On April 19, essentially using an interlocutory appeal to the Supreme Court, the ACLU stopped the Trump administration from carrying out AEA deportations in the sprawling Northern District of Texas. In barring such actions, the justices issued their only Saturday order of the current session — an exceedingly rare bit of weekend work.
The same issue in the case, which is variously stylized as A.A.R.P. v. Trump and W.M.M. v. Trump due to class certification issues, was technically pending before the 5th Circuit when the ACLU filed with the Supreme Court in late April. Meanwhile, the appellate court actually dismissed the appeal hours before the high court ruled by citing a lack of jurisdiction. But the plaintiffs were undeterred.
They revived the appeal by immediately filing a petition for a writ of certiorari. On Monday, the nation’s high court once again dealt the 45th and 47th president a loss by finding that the form of notice granted to would-be deportees “surely does not pass muster.”
And, in continuing to bar deportations in the district, the justices, in a 7-2 per curiam ruling, sent the matter back to the Fifth Circuit.
Ho, in his concurrence, clearly takes some umbrage for himself and his immediate colleagues over the remand, but largely seeks to defend the honor of U.S. District Judge James Hendrix, also appointed by Trump during his first term, over his work on the case so far.
In the original leap to the Supreme Court, the ACLU rejected assurances from Department of Justice attorneys that none of the plaintiffs faced “imminent risk of summary removal.” Hendrix, however, did accept those overtures as valid.

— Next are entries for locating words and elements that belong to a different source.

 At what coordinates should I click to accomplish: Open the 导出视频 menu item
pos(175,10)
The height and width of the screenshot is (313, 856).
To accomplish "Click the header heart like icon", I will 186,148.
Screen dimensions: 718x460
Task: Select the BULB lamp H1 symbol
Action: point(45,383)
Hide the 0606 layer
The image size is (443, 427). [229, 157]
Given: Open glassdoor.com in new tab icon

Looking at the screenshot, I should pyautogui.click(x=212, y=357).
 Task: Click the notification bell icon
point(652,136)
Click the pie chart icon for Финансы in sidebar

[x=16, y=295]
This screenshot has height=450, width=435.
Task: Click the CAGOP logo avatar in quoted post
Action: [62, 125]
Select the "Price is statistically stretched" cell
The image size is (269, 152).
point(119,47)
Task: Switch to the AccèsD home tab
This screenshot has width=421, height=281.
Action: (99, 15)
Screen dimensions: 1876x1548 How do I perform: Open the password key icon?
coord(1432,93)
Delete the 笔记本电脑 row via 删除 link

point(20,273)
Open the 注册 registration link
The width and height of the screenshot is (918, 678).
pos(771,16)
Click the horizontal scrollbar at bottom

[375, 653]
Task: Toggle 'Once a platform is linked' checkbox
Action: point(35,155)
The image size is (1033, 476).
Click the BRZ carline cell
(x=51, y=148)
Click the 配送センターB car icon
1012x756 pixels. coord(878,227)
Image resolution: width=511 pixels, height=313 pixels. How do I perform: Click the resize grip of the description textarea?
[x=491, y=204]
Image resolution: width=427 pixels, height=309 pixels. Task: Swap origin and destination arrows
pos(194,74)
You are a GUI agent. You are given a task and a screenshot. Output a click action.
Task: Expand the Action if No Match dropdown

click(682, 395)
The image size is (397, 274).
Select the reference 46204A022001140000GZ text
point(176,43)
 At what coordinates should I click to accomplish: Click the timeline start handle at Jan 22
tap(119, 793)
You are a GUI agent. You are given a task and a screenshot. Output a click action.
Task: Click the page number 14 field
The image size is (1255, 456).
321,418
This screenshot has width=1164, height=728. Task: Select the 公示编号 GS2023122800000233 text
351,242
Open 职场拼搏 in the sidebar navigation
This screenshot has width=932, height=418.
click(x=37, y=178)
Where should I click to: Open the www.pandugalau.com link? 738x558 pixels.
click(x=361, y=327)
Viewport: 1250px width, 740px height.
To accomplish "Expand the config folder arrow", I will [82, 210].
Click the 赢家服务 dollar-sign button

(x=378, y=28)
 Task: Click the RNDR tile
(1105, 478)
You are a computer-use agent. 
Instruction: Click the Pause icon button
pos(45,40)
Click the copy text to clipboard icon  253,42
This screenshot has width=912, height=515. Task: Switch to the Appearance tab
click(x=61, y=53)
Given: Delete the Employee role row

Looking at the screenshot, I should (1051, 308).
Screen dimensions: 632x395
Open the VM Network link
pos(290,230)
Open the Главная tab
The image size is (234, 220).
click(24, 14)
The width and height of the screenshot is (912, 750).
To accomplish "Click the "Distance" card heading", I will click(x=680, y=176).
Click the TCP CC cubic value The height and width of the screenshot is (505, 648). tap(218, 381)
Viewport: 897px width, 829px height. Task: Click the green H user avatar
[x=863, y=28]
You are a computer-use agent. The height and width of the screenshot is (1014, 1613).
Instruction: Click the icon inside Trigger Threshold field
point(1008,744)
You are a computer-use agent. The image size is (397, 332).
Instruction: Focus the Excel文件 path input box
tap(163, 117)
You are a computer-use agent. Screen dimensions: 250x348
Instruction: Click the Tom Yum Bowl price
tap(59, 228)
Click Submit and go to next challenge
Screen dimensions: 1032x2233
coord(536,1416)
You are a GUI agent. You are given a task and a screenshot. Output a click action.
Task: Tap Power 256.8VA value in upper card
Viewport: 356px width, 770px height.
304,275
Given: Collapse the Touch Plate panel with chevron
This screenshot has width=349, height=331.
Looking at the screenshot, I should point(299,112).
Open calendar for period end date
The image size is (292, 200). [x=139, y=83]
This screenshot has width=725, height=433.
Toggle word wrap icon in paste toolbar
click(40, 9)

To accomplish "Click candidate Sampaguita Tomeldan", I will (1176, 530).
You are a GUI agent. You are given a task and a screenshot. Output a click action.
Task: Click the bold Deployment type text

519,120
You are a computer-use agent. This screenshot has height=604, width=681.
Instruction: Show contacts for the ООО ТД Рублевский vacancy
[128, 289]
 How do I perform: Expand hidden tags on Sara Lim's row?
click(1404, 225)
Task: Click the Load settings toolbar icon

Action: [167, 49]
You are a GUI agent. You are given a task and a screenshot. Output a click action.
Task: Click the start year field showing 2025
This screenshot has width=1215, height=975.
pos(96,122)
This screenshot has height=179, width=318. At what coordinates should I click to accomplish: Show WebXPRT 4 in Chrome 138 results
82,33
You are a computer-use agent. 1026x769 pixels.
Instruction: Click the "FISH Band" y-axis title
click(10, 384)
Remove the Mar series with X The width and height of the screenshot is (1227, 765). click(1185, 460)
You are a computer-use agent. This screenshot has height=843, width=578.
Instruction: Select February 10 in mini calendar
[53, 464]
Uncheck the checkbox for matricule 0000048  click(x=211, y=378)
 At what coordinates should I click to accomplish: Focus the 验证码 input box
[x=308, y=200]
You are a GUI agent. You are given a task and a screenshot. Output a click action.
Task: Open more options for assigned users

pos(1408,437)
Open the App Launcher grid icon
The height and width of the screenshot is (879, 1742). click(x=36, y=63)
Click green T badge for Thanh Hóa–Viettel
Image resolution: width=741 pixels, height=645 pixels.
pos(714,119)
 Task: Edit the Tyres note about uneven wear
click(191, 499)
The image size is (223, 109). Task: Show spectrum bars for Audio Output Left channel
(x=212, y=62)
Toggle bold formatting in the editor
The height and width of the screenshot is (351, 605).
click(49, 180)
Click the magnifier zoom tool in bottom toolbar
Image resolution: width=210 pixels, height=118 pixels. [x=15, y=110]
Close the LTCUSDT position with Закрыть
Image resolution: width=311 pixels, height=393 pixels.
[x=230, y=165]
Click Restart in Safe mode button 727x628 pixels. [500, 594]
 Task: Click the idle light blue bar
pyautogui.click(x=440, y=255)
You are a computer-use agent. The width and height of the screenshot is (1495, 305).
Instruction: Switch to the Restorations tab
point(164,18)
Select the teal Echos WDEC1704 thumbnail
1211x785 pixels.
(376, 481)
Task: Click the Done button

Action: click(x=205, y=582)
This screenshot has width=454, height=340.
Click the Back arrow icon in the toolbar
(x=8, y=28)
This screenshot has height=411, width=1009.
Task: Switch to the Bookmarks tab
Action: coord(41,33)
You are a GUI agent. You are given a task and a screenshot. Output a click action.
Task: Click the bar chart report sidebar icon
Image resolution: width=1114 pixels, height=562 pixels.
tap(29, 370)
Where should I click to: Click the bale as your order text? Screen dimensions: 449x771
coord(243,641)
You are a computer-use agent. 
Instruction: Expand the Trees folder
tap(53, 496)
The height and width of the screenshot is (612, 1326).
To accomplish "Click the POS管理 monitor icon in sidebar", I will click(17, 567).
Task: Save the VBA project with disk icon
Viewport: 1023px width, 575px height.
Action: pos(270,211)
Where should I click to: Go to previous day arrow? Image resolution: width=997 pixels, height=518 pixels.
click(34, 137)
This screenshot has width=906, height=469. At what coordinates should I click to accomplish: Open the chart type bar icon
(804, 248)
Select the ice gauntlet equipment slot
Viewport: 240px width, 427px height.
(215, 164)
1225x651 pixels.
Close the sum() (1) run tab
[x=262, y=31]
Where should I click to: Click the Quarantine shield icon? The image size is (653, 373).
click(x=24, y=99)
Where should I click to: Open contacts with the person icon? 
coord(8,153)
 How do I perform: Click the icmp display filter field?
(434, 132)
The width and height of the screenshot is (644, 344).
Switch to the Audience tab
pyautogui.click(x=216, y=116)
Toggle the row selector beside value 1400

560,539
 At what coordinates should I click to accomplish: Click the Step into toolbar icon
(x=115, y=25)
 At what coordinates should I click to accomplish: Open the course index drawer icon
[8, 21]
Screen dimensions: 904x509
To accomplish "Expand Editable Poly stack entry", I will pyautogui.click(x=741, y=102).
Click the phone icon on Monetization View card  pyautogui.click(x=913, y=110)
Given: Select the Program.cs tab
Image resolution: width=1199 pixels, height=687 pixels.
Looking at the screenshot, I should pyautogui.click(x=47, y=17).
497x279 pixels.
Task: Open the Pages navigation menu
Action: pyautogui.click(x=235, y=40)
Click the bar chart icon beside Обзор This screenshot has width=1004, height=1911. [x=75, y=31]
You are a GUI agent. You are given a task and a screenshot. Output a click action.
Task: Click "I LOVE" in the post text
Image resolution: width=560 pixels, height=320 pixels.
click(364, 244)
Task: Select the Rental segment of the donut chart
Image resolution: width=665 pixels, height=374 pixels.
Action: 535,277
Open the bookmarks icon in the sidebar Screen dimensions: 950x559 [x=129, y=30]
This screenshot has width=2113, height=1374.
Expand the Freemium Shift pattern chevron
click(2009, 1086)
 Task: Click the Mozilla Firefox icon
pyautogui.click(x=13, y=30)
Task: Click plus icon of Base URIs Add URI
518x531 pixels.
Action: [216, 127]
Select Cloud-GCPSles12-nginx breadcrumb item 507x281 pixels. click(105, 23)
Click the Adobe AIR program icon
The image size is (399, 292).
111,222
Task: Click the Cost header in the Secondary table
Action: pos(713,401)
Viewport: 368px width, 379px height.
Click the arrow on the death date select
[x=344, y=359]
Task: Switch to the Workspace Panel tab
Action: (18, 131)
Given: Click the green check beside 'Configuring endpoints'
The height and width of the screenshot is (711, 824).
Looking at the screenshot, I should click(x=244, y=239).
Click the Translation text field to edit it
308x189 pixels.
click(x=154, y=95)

Ultimately, a majority of high court justices sided with the ACLU and implicitly suggested the Trump administration was not credible when discussing who it planned to deport, or how, even in legal filings or during in-court proceedings.
Nesting within the trust discrepancy is the matter of time.
The detainees aimed to move expeditiously. Meanwhile, many would argue the government has, at least in the past, only moved expeditiously when flying planes full of other immigrants to El Salvador in violation of court orders.
In the order temporarily blocking removals under the AEA, the Supreme Court chides Hendrix for not acting fast enough and faults the Fifth Circuit for misstating the degree of the judge’s delay.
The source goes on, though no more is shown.